My daughters turned a new leaf yesterday! There are times when I want to do activities with them that, in my fatherly opinion, KICK ASS. Often times they do not agree.
Example: For the longest time, I have loved building and flying model rockets. A few summers ago, the girls agreed to do it as an activity one weekend. We bought some rocket kits, brought them home, built them, painted them, and then went out to fly them. It seemed like the perfect activity: a blend of craft project and science. Making memories with my kids building stuff, AND exposing them to things that can inspire their natural scientific curiosity? YES! These are my favorite things. However, that would be the only time we flew rockets: they were afraid of the sound they make when they take off. For those of you who’ve never done it before – it’s just a hissing sound of moderate volume. It’s really not a big deal.
On with the story:
A few weeks ago, I picked up a Glock 36 .45 pistol. As a gun owner and a father, safety is an utmost concern. I believe that one of the best ways to ensure the safety of my kids is through education. Curiosity is what kills. I don’t want my kids being curious about guns – I want them to thoroughly understand them. I don’t care if they become gun fanatics or not – but I do want them to be that kid among their friends that knows how to handle a loaded firearm, unload it, check it, and make it safe. When the idea first came up of taking the girls shooting, I was certain that they would balk.
They didn’t balk:
My bro-in-law Joe and I took the girls up shooting on Sunday afternoon. My good friend Bracken let me borrow a couple of .22 pistols and supplied a big fat box of ammo – HUGE thanks to Bracken. They were great teaching tools for the girls. Joe was a sniper in the Army, so naturally, he started our shooting session by teaching the girls about the parts of a gun and taught them the safety procedures and etiquette of the shooting range.
I started by teaching them about the parts of a bullet, explaining the mechanics and physics of it.

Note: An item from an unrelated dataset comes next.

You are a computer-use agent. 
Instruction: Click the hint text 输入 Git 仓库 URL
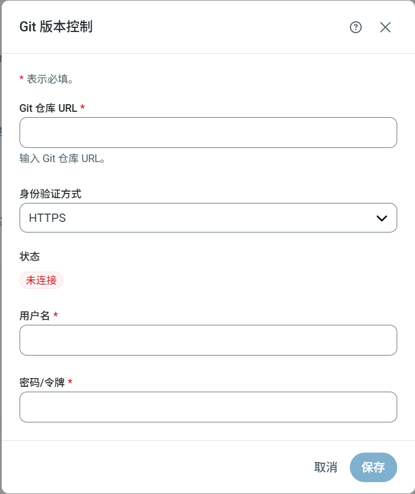pos(62,159)
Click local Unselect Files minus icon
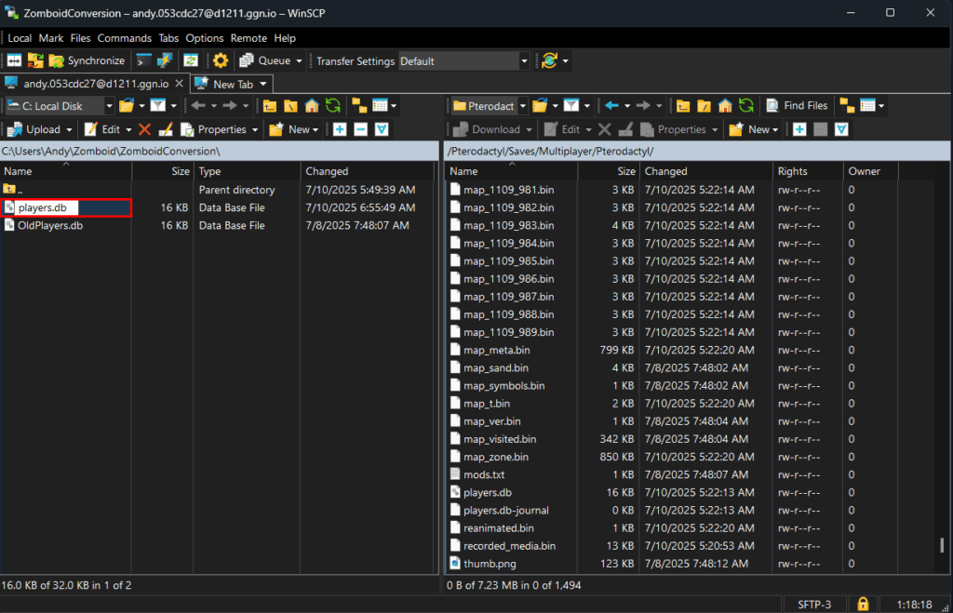This screenshot has width=953, height=613. [x=360, y=129]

One of the guns Bracken sent us with was an interesting single shot bolt action .22 pistol. It was good for the girls to see how the round fits into the firing chamber, to see the firing pin, to cock the action, and to see the spent casing eject out as they open the bolt. After the girls became familiar with loading and shooting that gun, we moved on to a Browning Buck Mark .22 pistol. This was a great gun for them – accurate, the slide is easy to operate, stable, and basically no recoil. They very quickly took to the Buck Mark – both Kin and Kel loved shooting it.
THEN… the girls wanted to try shooting the Kahr .40 – I was very surprised. You see, my girls are both famously wussy. But they wanted to try it out! The Kahr CW .40 is a very compact .40 cal semi-automatic pistol. Because of it’s diminutive size and it’s use of the very high pressure .40 cal cartridge, it kicks like a mule. I had to help them hold the gun, but ultimately, it was their hands on the grip and their finger pulling the trigger. I just wrapped my hands around theirs to make sure it did not fly out of their little hands.
Makinley (my 12 yr old) and Makelle (10yrs) both shot the .40 a few times, though Makelle shot it more than Makinley did. I was so proud of them for daring to shoot such a powerful gun! Ultimately, they both loved shooting the Buck Mark .22 pistol. It’s heavy, solid, simple and a real joy to shoot.
I saw some progress too: Yesterday was my second outing with the Glock. We set up these targets at approx 15 yards. I put 14 rounds into the target (there are more than 14 holes, they are errant shots from my girls missing their designated target). My group sat high, but I was pleased that most of my shots were in a 5″ group. For what it’s worth – I shot a few clips through the Kahr, too. My groups were much less focused. The Kahr is much harder to shoot accurately than the Glock, even though the Glock fires a much larger round. At any rate, I’m excited to get to the range again – and so are my daughters!